— WHAT IS BEING ASKED —
Copy the stretch of data from the line containing "Task: Click the Thuiswinkel Waarborg badge" through the line containing "coord(37,104)", both ends included, and leave the pictures out.

— DATA PROVIDED —

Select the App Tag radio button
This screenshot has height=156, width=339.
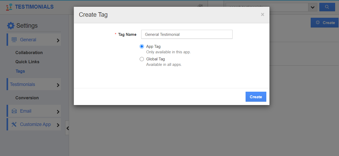click(x=142, y=47)
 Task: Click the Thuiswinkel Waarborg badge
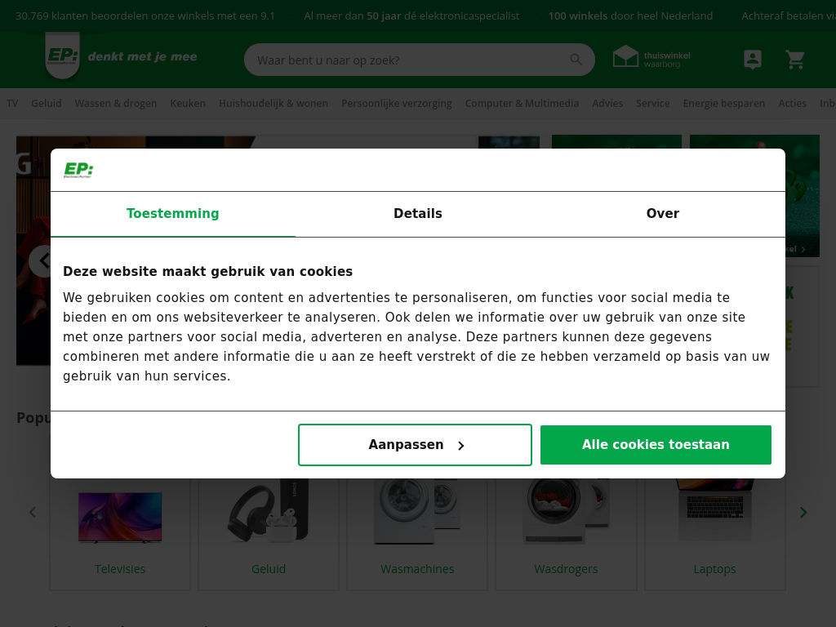pos(651,57)
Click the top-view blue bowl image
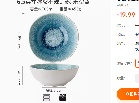This screenshot has height=103, width=139. click(54, 37)
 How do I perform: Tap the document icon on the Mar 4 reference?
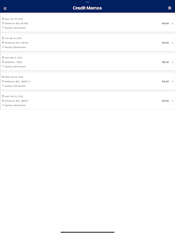coord(3,43)
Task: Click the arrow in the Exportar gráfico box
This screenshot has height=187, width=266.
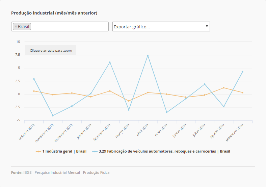Action: pos(207,26)
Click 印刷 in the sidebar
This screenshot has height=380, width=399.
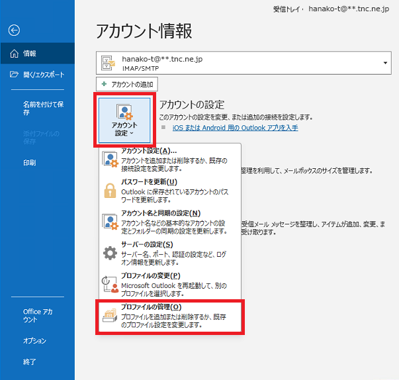[x=30, y=162]
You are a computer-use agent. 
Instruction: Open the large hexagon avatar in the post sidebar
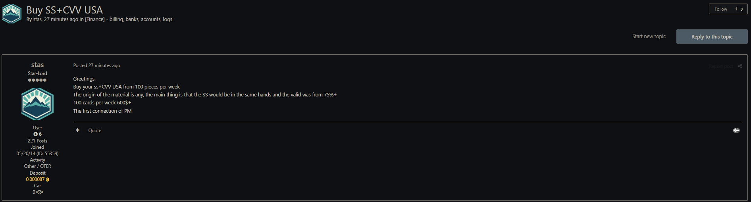coord(37,104)
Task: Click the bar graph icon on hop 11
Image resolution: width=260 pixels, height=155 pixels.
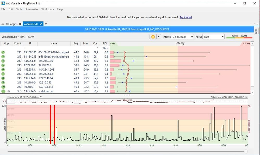Action: [x=9, y=91]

— ANSWER TO THE EXERCISE —
 Task: Click the Thuiswinkel Waarborg badge
pos(651,57)
Click the top-view blue bowl image
This screenshot has height=103, width=139. click(54, 37)
 How do I perform: Tap the document icon on the Mar 4 reference?
coord(3,43)
Task: Click the arrow in the Exportar gráfico box
This screenshot has height=187, width=266.
Action: pos(207,26)
Click 印刷 in the sidebar
This screenshot has height=380, width=399.
[x=30, y=162]
You are a computer-use agent. 
Instruction: Open the large hexagon avatar in the post sidebar
coord(37,104)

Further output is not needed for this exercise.